Sunak has announced a long-term plan to reform the National Health Service and cut down the waiting lists but training thousands of medical staff will take years. The number of patients waiting for treatment in England rose from 7.47 million in May to 7.57 million in June, even as the prime minister claimed progress.
“We have virtually eliminated 18-month waits and are taking action to bring down waits of over a year,’’ he said. In another interview he added that under his plan the NHS will undergo the “largest expansion in training and workforce” in its history, and reduce “reliance on foreign-trained health-care professionals.” But he admitted it could take “five, 10, 15 years,’’ a wait perhaps too long for millions in queue for essential health check ups.
Sunak and his home secretary have spent the most time in advertising his fifth priority, stopping the boats and deporting irregular asylum seekers.

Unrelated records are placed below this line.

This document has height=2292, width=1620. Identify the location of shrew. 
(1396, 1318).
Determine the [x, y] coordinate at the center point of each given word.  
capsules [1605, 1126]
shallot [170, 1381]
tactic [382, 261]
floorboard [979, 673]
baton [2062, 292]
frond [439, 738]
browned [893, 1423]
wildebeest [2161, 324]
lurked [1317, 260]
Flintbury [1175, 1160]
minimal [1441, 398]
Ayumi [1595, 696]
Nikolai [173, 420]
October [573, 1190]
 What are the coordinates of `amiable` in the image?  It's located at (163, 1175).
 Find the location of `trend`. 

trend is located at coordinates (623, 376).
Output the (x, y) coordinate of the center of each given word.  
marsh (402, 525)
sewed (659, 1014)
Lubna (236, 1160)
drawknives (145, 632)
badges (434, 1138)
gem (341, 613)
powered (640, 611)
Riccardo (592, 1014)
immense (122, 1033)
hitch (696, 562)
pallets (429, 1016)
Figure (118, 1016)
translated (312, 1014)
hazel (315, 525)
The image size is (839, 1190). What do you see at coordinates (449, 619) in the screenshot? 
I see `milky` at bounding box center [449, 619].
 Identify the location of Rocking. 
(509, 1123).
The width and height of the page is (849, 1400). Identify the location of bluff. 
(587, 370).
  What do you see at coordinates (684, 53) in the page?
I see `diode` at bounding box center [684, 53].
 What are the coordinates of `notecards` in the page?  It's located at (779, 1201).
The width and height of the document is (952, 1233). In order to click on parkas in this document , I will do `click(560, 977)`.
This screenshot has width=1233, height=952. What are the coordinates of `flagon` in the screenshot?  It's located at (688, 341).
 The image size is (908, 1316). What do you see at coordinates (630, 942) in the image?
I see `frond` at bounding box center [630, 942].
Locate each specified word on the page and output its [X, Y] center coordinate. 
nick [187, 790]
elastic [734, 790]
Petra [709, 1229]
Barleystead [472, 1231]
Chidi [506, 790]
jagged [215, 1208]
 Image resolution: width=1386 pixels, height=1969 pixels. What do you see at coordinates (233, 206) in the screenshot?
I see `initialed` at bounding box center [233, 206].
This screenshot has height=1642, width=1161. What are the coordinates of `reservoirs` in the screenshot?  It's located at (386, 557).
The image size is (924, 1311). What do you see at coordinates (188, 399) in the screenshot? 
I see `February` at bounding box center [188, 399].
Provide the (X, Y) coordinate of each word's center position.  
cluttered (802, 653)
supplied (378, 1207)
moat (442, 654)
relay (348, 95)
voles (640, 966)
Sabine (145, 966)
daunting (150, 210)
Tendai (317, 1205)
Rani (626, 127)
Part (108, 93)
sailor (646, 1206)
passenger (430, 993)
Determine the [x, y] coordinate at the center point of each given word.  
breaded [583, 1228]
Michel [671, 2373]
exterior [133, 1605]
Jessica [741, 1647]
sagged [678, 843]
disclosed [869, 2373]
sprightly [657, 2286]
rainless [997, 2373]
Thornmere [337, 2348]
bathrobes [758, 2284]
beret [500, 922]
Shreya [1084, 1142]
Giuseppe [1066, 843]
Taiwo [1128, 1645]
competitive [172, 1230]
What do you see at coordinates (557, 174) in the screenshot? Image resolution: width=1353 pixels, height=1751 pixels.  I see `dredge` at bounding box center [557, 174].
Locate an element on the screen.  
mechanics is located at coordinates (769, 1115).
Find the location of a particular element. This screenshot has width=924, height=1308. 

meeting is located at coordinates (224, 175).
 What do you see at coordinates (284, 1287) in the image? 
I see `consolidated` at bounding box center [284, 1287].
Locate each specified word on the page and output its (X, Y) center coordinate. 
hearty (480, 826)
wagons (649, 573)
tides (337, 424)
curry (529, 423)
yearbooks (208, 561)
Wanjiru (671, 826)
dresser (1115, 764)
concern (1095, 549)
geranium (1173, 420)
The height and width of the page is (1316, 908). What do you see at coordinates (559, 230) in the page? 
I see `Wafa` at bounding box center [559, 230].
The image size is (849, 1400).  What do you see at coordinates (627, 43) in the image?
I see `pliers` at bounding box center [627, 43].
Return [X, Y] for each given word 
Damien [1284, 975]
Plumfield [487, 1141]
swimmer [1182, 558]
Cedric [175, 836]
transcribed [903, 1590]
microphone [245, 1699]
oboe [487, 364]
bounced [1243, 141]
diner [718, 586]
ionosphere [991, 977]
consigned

This is a part of the culture war that they hope will bring the Tories back to power. They have pushed through the illegal immigration bill in both houses which calls for deportation of irregular immigrants to Rwanda or another third safe country and until then keeping them in cheaper accommodations than hotels, such as military bases and barges.
Sunak believes this policy is working, too, and has said that in the five months since he launched the scheme crossings are down by 20 percent. It is true that figures for this year are below what they were the same time last year but the number of crossings in June was the highest for any June on record and the fact that people are still crossing the channel on boats defeats the governments narrative of how this law is meant to act as a deterrent. Six people died and dozens were rescued as a migrant boat crossing the English Channel capsized earlier this month.
Experts say “Stop the Boats,” again, is simply a catchy phrase to appease British people who are suspicious of irregular migrants and not a coherent policy to deal with the problem of millions being forced to flee their war-torn, poverty ridden nations. There are other reasons it is not working. For instance, the decision to send asylum seekers to Rwanda has been challenged in the court and the first barge where 500 adult male asylum seekers were to be kept has been found unsafe to host people.
As inflation goes down and the economic outlook for Britain improves, even if marginally, it is possible that some people might feel better off, said Jill Rutter, a senior research fellow at U.K. in a Changing Europe and senior fellow at the Institute for Government. “Even if people do feel a bit better off, or at least that things have stopped getting worse, there is a risk for Sunak that the loss of confidence in Conservatives’ ability to manage the economy persists, as it did the last time the Conservatives went down to a big electoral defeat in 1997,’’ she wrote to Foreign Policy in an email.
Sunak still has yet to fulfill his original reputation as an effective manager of the economy and doing so may be his only chance of gaining reelection. But there is no guarantee that will prove true or, after years of his party’s economic mismanagement, that it is even possible.